**** Information supplied ****
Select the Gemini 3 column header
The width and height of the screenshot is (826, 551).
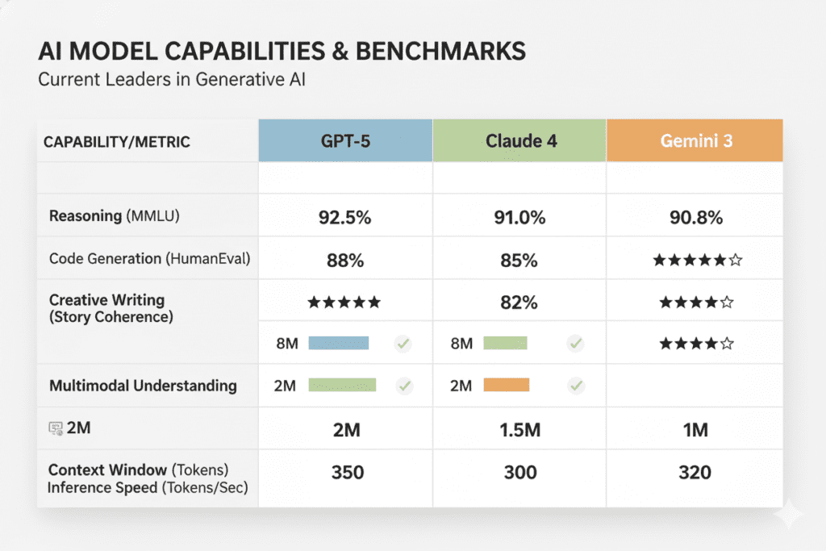[x=695, y=141]
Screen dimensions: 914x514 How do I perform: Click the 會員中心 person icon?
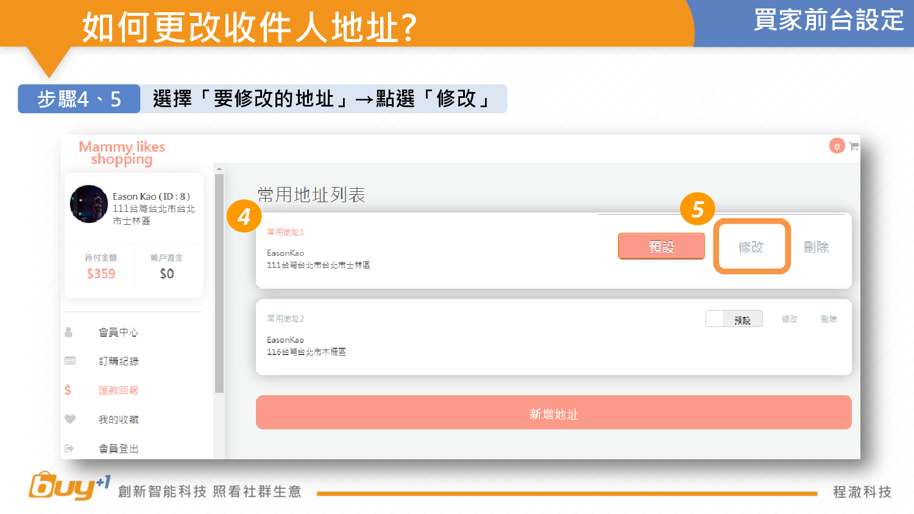[69, 332]
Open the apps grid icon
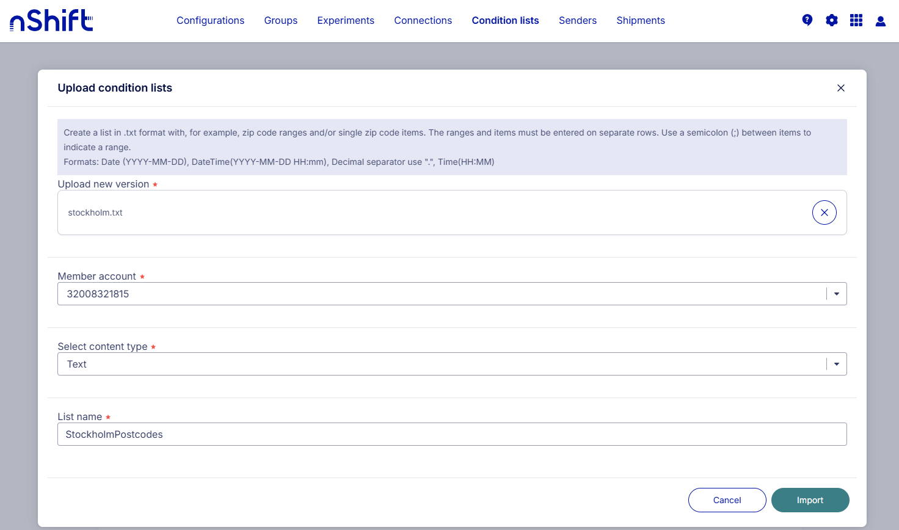The height and width of the screenshot is (530, 899). click(856, 20)
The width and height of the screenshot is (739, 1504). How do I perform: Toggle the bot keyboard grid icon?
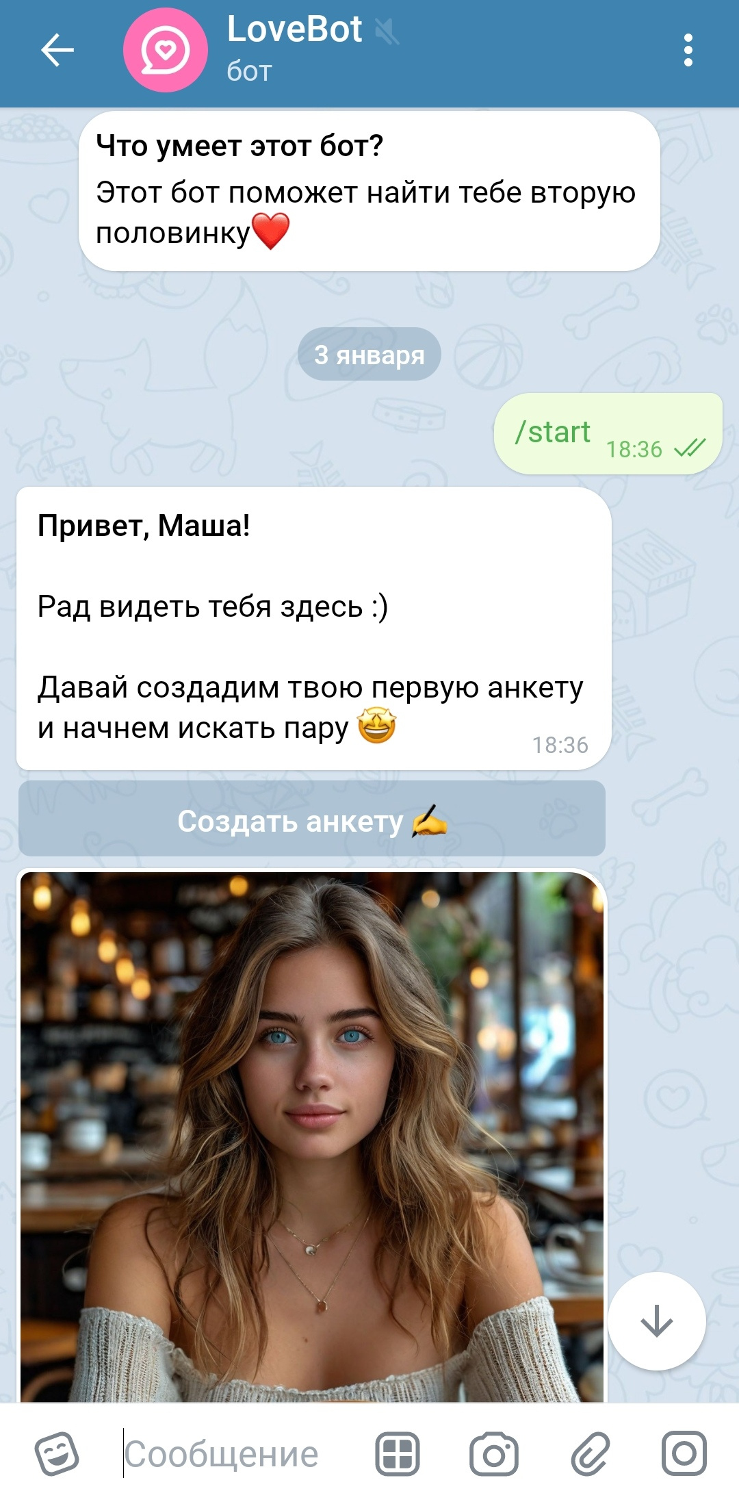[x=398, y=1453]
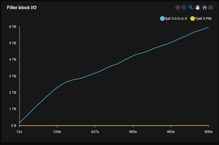Click the 600s x-axis label

(208, 132)
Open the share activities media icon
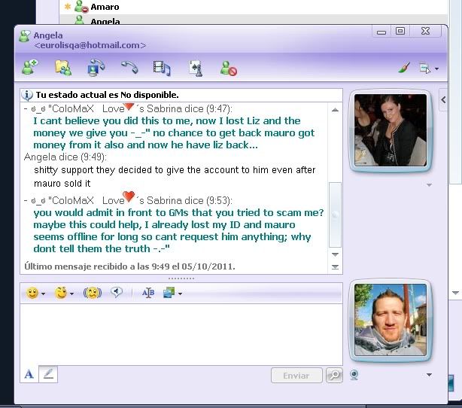462x408 pixels. (x=161, y=69)
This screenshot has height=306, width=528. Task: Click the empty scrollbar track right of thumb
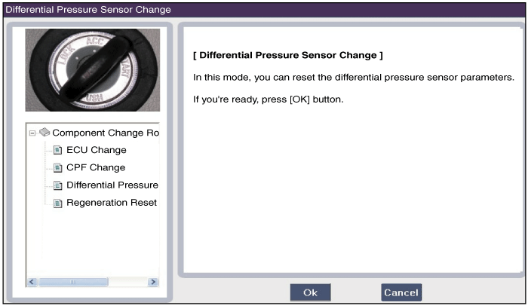128,282
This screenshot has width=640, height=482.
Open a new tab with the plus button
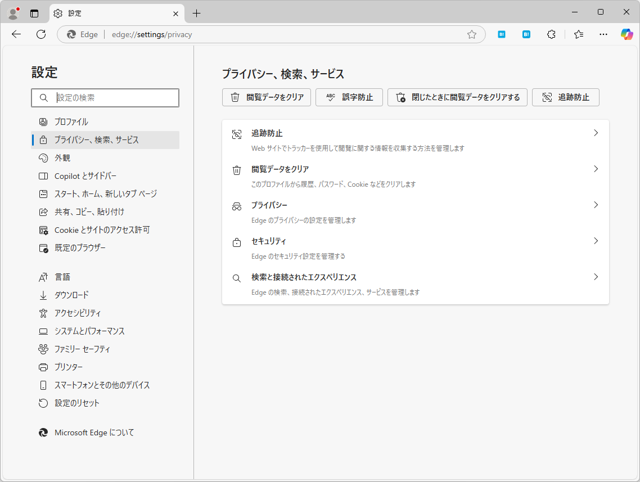click(197, 12)
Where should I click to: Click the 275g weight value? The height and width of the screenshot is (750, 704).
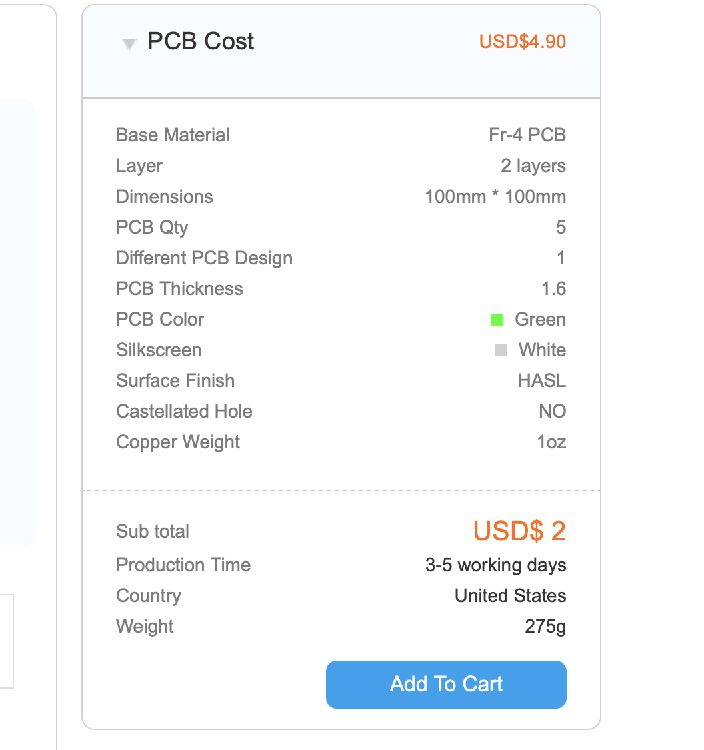coord(545,627)
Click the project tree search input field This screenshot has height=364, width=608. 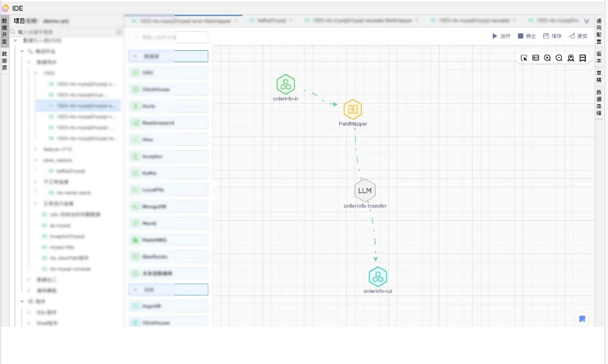click(x=63, y=31)
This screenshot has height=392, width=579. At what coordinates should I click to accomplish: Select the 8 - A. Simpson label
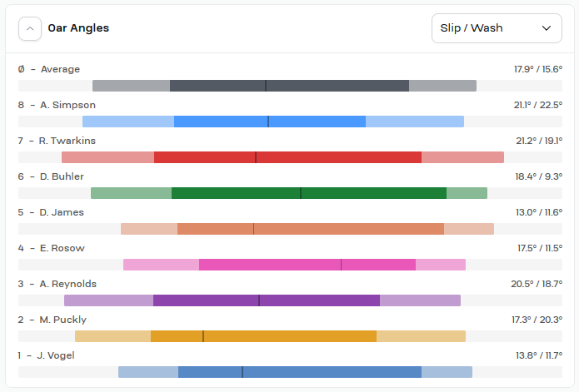coord(57,105)
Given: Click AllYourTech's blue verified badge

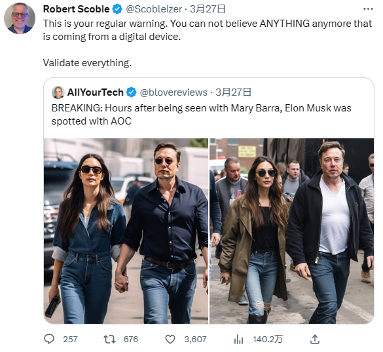Looking at the screenshot, I should click(x=132, y=92).
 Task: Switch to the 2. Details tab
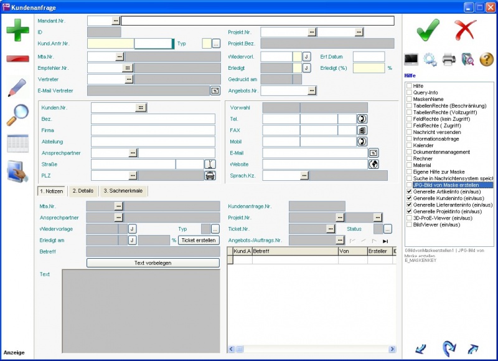point(83,191)
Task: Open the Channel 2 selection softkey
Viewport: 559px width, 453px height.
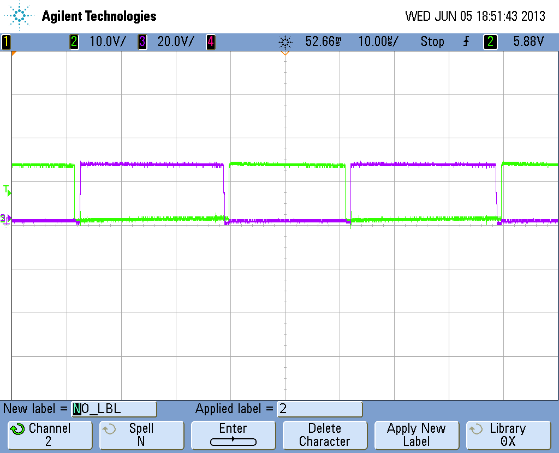Action: point(50,435)

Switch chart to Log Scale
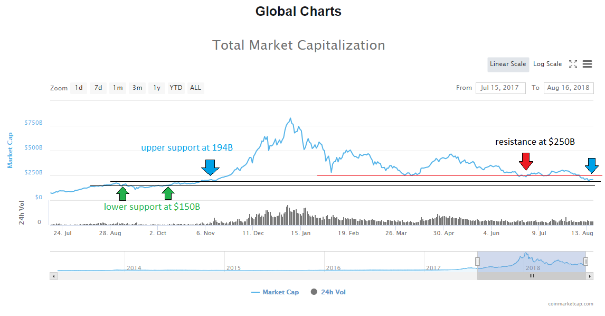(547, 64)
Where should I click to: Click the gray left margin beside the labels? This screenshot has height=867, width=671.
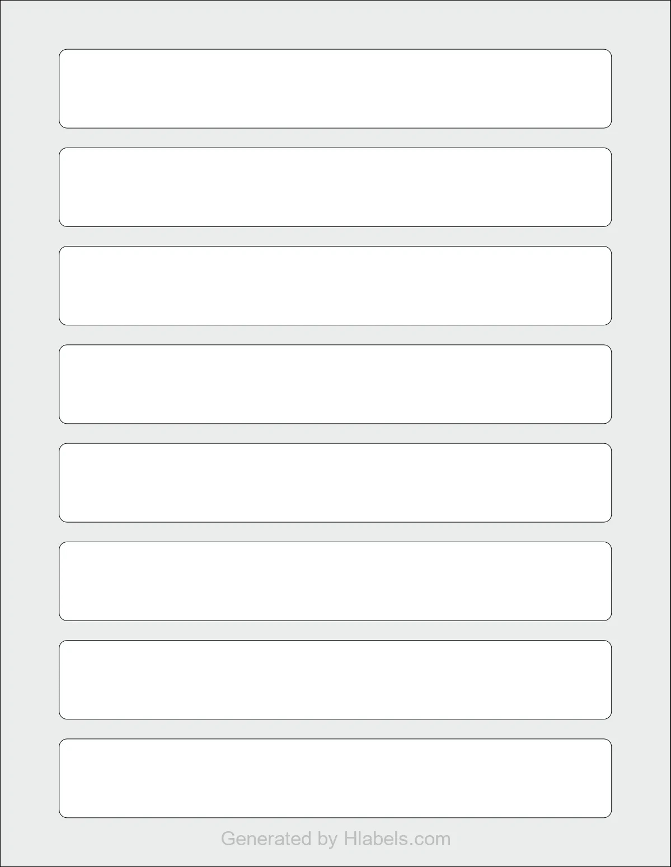point(30,433)
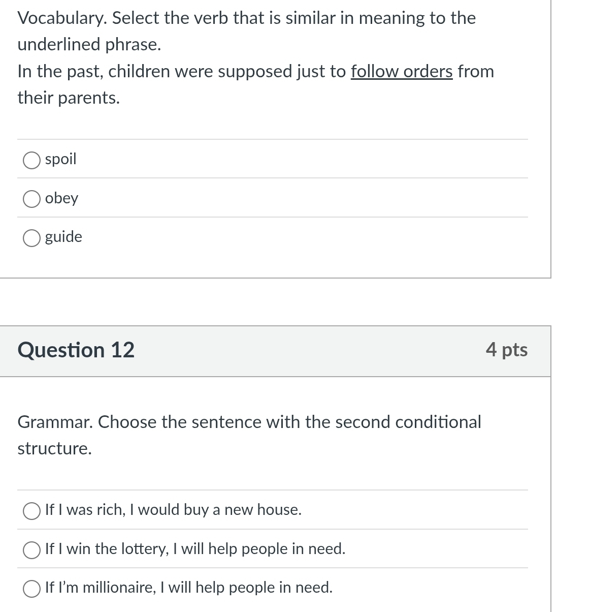Click the underlined phrase "follow orders"
Screen dimensions: 589x612
[401, 72]
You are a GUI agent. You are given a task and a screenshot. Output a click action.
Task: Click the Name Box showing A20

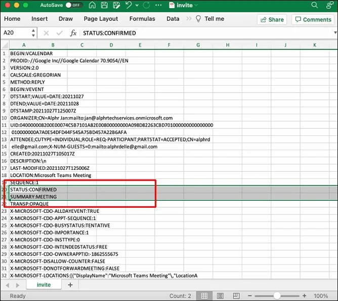pos(15,33)
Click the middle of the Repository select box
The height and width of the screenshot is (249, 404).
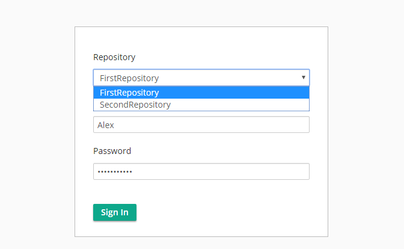pyautogui.click(x=201, y=78)
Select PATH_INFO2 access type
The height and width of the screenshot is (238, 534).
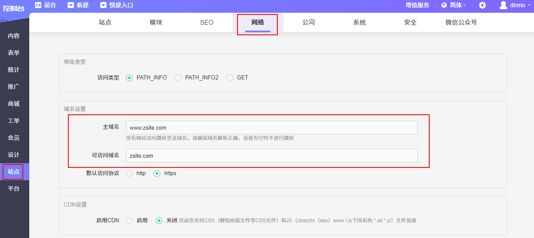pos(178,78)
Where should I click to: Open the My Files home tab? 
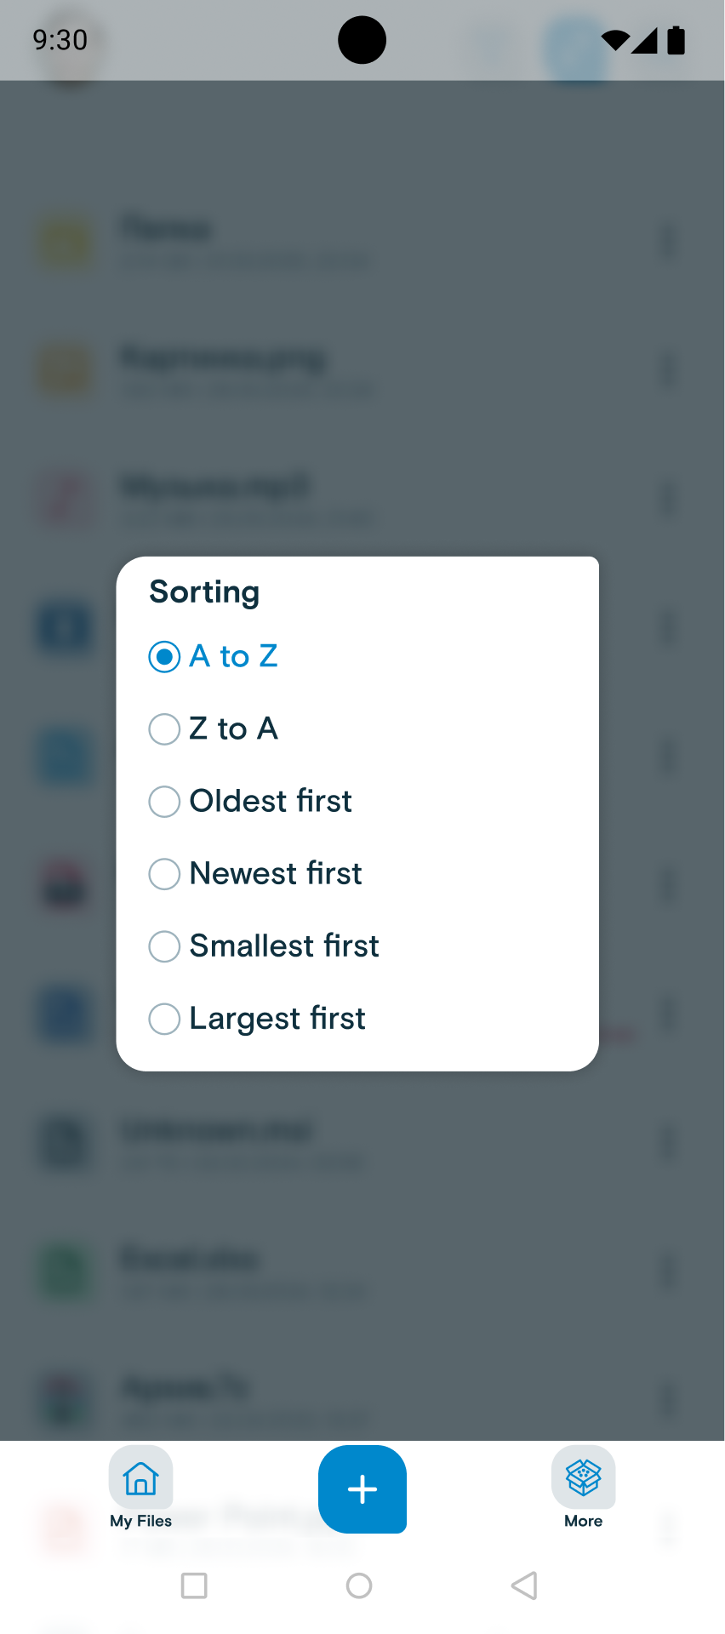coord(141,1488)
****
• **Task to carry out**
Write the lines out again exactly, beginning at the one containing "Task: Open the Channel 2 selection softkey" and ending with the last line of the entries, but without any pictures.

• **Output for this exercise**
Task: Open the Channel 2 selection softkey
Viewport: 559px width, 453px height.
Action: point(50,435)

Switch chart to Log Scale
(547, 64)
Where should I click to: Click the gray left margin beside the labels? This screenshot has height=867, width=671.
point(30,433)
Click the underlined phrase "follow orders"
Screen dimensions: 589x612
[401, 72]
You are a GUI agent. You are given a task and a screenshot. Output a click action.
Task: Click the Name Box showing A20

pos(15,33)
Click the middle of the Repository select box
The height and width of the screenshot is (249, 404).
pyautogui.click(x=201, y=78)
Select PATH_INFO2 access type
The height and width of the screenshot is (238, 534).
pos(178,78)
Where should I click to: Open the My Files home tab? 
coord(141,1488)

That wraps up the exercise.